Apparemment les autorités mauritaniennes préfèrent accueillir un sommet arabe qui est un club d’exploitants des peuples que de laisser l’éminent Professeur Tariq Ramadan honorer ses invitations auprès d’organismes humanitaires et culturels. Le sommet arabe coûtera en préparation plusieurs millions d’Ouguiya dans un pays d’affamés, alors que la visite de Tariq Ramadan aurait aidé et boosté spirituellement, socialement, culturellement et surtout sur le plan humanitaire dans un pays où les gens modestes sont mis sur le compte du fatalisme sans assistance étatique digne de ce nom. Avec cette expulsion, un autre visage du gouvernement mauritanien se dévoile au grand jour. Mes pensées solidaires à l’association Main Dans la Main notamment son secrétaire général l’imam Abdoulaye Sarr que j’ai eu l’honneur de l’interviewer courant Mai en France (https://soninkideesjose.wordpress.com/2016/05/22/en-exclusivite-lentretien-avec-limam-abdoulaye-sarr-le-secretaire-general-de-lassociation-main-dans-la-main/), et à l’organisme humanitaire très actif La Marmite du Partage de Mr Khally Diallo Rochigneux.

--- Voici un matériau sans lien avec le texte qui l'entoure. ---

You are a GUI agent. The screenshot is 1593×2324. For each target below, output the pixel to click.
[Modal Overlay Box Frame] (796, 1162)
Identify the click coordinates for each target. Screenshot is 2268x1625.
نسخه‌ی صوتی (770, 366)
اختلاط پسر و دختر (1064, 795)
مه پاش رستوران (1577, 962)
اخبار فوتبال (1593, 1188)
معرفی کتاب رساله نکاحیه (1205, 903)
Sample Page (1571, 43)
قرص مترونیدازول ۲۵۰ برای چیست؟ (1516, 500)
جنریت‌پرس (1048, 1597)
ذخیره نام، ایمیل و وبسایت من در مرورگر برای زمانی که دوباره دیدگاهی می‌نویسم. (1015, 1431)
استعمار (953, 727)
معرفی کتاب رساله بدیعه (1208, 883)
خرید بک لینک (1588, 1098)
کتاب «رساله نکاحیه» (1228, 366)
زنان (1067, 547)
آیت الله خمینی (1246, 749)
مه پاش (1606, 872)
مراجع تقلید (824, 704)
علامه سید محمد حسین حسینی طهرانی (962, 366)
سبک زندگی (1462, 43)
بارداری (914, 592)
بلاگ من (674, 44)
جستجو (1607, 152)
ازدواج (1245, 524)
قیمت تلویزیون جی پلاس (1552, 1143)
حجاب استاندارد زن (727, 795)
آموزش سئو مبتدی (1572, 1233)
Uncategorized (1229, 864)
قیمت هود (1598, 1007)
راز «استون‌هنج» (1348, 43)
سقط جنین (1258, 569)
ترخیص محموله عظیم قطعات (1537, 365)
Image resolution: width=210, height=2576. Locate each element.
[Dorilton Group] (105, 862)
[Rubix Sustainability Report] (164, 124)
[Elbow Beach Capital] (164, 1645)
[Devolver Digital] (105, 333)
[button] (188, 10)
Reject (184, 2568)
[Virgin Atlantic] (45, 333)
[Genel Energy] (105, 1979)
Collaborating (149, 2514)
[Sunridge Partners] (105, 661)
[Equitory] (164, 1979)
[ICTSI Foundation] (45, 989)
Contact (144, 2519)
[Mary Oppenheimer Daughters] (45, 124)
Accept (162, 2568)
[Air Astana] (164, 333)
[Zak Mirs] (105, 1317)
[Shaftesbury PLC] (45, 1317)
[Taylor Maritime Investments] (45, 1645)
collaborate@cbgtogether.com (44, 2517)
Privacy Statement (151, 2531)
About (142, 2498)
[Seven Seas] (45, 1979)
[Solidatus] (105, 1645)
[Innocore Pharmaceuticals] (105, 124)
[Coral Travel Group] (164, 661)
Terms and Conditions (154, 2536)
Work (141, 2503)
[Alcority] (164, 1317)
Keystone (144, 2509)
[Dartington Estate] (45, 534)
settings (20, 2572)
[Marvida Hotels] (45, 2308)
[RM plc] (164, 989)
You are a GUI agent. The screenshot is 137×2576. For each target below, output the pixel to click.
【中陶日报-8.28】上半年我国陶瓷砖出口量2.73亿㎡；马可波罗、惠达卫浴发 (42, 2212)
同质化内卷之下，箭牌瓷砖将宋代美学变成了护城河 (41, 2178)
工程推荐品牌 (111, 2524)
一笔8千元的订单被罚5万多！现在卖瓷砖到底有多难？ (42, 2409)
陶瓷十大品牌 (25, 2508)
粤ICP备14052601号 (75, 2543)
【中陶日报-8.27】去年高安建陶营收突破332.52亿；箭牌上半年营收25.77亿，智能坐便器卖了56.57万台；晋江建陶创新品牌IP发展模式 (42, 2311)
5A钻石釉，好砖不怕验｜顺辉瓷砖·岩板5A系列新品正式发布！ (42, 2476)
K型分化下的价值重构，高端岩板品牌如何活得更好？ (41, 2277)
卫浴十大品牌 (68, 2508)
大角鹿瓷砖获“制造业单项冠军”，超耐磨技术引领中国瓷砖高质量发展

Dans un communiqué diffusé via sa Page officielle Facebook, l’intellectuel suisse d’origine égyptienne annonce que c’est le 8 ème pays majoritairement musulman qui prend une pareille décision à son encontre. Notre pays fera partie de ces pays qui ont peur étrangement du message intellectuellement limpide et instructif du Professeur Ramadan. En France, on peut comprendre la mise en quarantaine académique à tort de l’intellectuel suisse, dû à des motifs passionnés et passionnels chez les milieux universitaires à son sujet, mais autre CHOSE motive son bannissement dans certains pays majoritairement musulmans. Le point commun entre l’Égypte du général putschiste SISSI , le régime usurpateur des Al-saud et de la Mauritanie sous un régime tribalo-féodal, est ce caractère allergique aux messages libérés pour leurs peuples respectifs. Tariq Ramadan est connu pour avoir un message pour plus d’engagement citoyen et d’ouverture à l’endroit de la jeunesse musulmane. Cet appel incite à une prise de conscience politique, sociale et intellectuelle pour réformer et participer à l’instauration d’un environnement plus JUSTE. Ah oui l’appel à la JUSTICE pour TOUS…?? Certains états majoritairement musulmans ont banni le mot JUSTICE pour Tous, de leur vocabulaire.  Ils nous ont habitués à être soumis et conditionnés à une lecture fataliste de notre sort. La pauvreté, l’éducation défaillante, les inégalités sociales, les pratiques esclavagistes et la mal gouvernance sont le fait du hasard ou dans l’ordre « des chanceux et des malchanceux ». Et toute voix qui éveille et interpelle les peuples en sommeil pour plus d’exigence citoyenne et participative, serait prise comme subversive et menaçante  pour un ordre étatique INJUSTE. Dans notre époque numérique et globalisée, la tromperie légendaire pour diriger tranquillement par le contrôle exclusif de la PAROLE, est devenue utopique. Par exemple, l’écrasante majorité des mauritaniens ayant accès aux canaux  modernes d’information, peut citer Tariq Ramadan, mais peu de gens peuvent se rappeler d’un seul propos d’une teneur intellectuelle marquante tenu par notre général Ould Abdel Aziz depuis son irruption publique dans le paysage politique mauritanien….par deux  coups d’état (2005 et 2008).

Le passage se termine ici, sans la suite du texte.